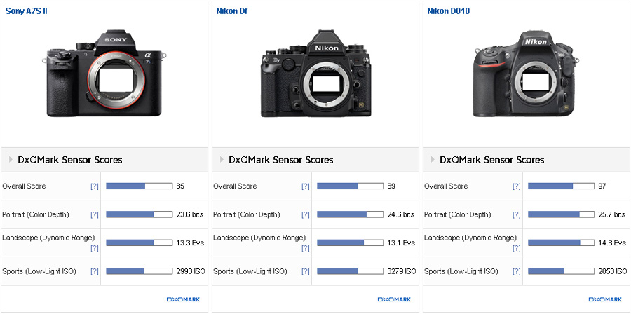This screenshot has width=631, height=314.
Task: Open help icon for Nikon Df Sports Low-Light ISO
Action: pos(305,271)
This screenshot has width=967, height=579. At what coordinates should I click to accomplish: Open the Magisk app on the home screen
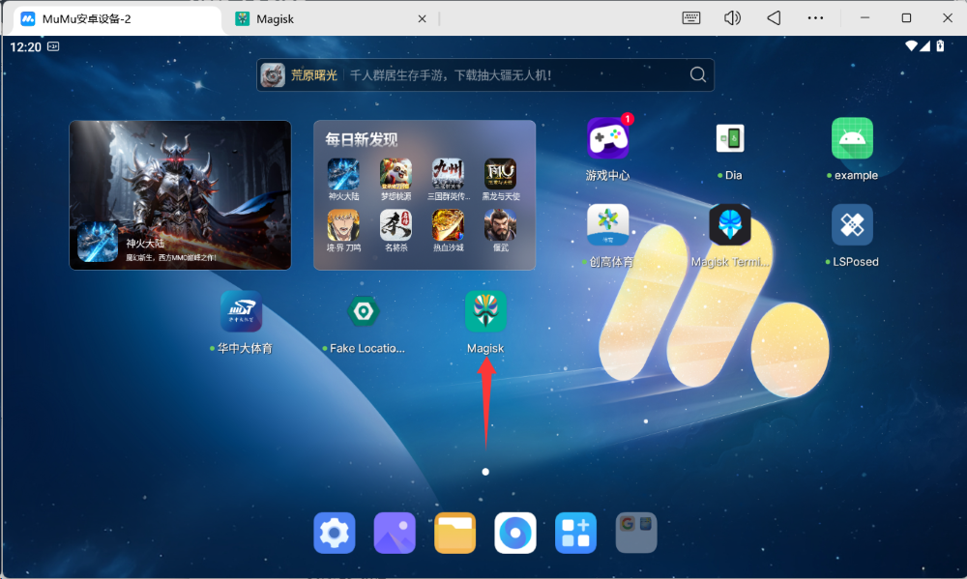pyautogui.click(x=484, y=311)
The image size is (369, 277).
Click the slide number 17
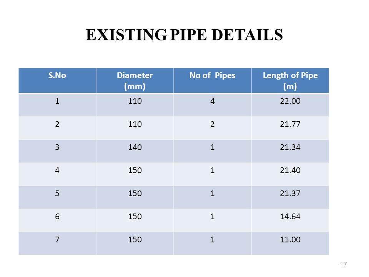coord(344,264)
·····
* Required action
Give again, word for word, the lines from the one containing "This screenshot has width=967, height=579." through the last line of the entries, with pictures omitted and nothing added.

* Exercise answer
This screenshot has width=967, height=579. At what coordinates should I click to accomplish: Open the Magisk app on the home screen
pyautogui.click(x=484, y=311)
The image size is (369, 277).
Click the slide number 17
coord(344,264)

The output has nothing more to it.